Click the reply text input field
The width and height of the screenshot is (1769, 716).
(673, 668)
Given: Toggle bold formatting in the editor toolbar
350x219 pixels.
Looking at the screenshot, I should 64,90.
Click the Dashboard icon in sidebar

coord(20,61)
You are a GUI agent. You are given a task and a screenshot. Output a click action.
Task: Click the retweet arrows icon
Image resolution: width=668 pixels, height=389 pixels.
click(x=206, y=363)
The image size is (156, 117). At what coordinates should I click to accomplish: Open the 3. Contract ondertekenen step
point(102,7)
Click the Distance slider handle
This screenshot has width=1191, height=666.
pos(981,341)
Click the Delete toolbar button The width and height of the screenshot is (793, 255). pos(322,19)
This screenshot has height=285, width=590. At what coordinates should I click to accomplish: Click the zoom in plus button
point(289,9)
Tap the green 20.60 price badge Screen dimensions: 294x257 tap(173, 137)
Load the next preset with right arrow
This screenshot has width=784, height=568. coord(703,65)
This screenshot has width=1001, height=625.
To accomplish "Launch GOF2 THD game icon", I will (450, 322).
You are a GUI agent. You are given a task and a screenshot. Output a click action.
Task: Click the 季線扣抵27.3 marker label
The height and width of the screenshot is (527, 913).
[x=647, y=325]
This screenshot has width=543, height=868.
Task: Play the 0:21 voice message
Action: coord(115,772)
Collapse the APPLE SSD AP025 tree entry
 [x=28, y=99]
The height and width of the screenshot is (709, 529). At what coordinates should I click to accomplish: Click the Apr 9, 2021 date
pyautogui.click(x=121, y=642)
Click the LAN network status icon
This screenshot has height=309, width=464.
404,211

## Exercise instructions
Reproduce the lines above, beginning at the line with "350x219 pixels." and stopping after the line with "Task: Click the 季線扣抵27.3 marker label", exactly as they are.

## Exercise response
350x219 pixels.
Looking at the screenshot, I should 64,90.
Click the Dashboard icon in sidebar

coord(20,61)
You are a GUI agent. You are given a task and a screenshot. Output a click action.
Task: Click the retweet arrows icon
Image resolution: width=668 pixels, height=389 pixels.
click(x=206, y=363)
The image size is (156, 117). At what coordinates should I click to accomplish: Open the 3. Contract ondertekenen step
point(102,7)
Click the Distance slider handle
This screenshot has width=1191, height=666.
pos(981,341)
Click the Delete toolbar button The width and height of the screenshot is (793, 255). pos(322,19)
This screenshot has height=285, width=590. At what coordinates should I click to accomplish: Click the zoom in plus button
point(289,9)
Tap the green 20.60 price badge Screen dimensions: 294x257 tap(173, 137)
Load the next preset with right arrow
This screenshot has width=784, height=568. coord(703,65)
This screenshot has width=1001, height=625.
To accomplish "Launch GOF2 THD game icon", I will (450, 322).
You are a GUI agent. You are given a task and a screenshot. Output a click action.
Task: Click the 季線扣抵27.3 marker label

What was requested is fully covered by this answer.